- _EXCERPTED RECORDS_
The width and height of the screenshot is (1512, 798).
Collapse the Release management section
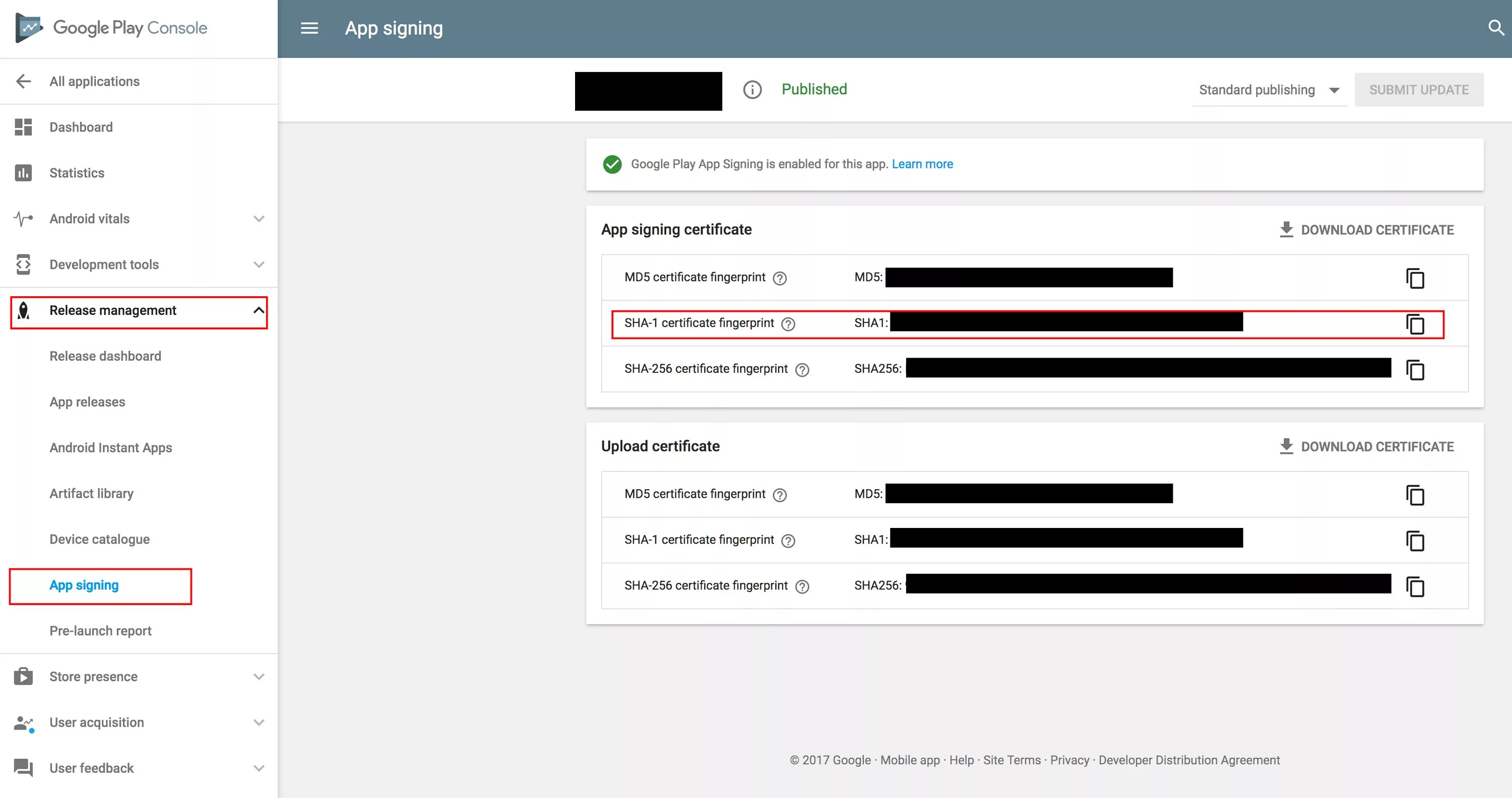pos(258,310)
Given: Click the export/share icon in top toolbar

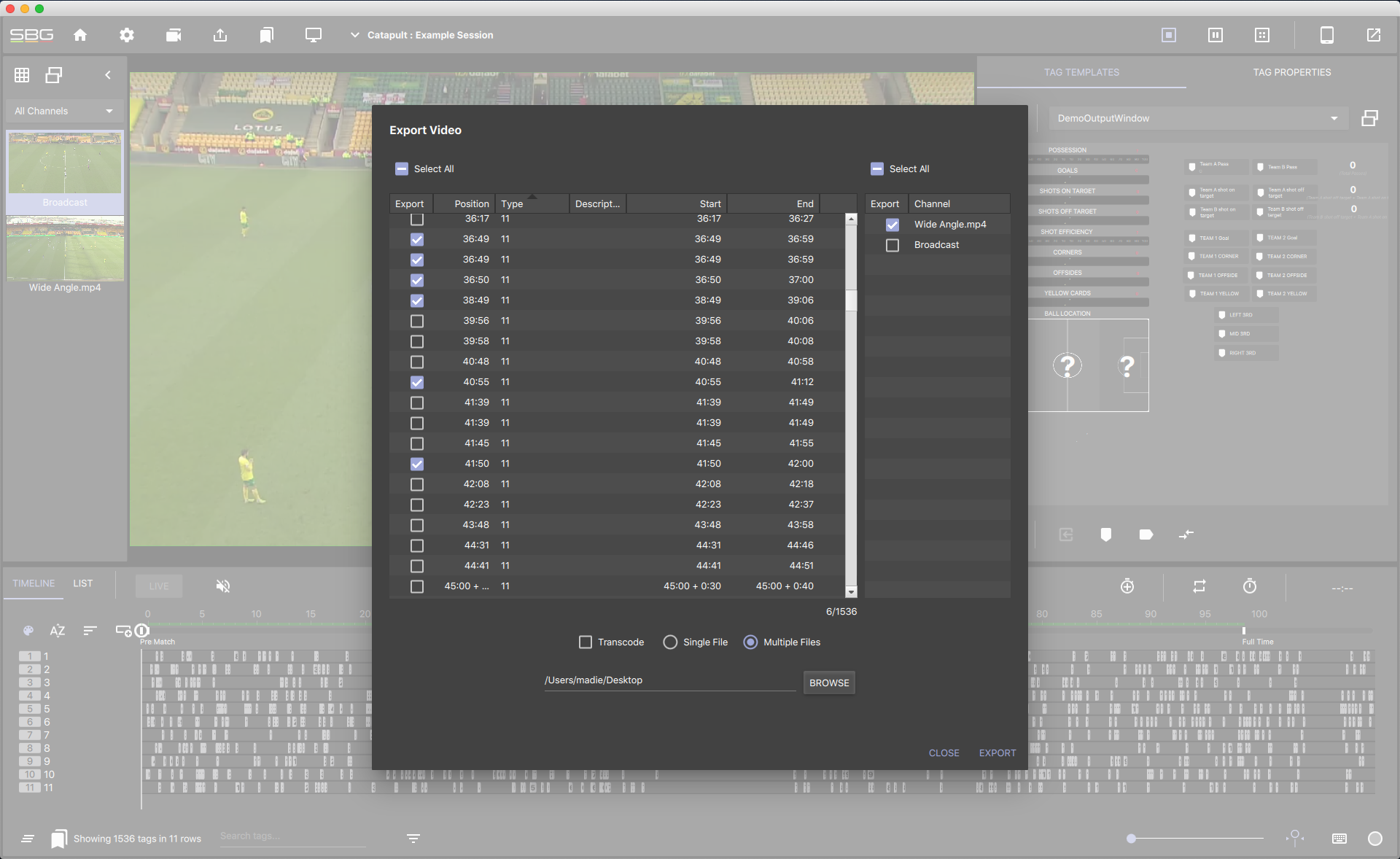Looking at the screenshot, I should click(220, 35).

- _TASK TO CARRY OUT_
Present the listing from the line containing "Given: Click the" through the end of the listing as a Markdown table with the columns Row and Listing line. Skip blank lines and omit the pictures.

- _THE ANSWER_
| Row | Listing line |
|---|---|
| 1 | Given: Click the export/share icon in top toolbar |
| 2 | Looking at the screenshot, I should click(220, 35). |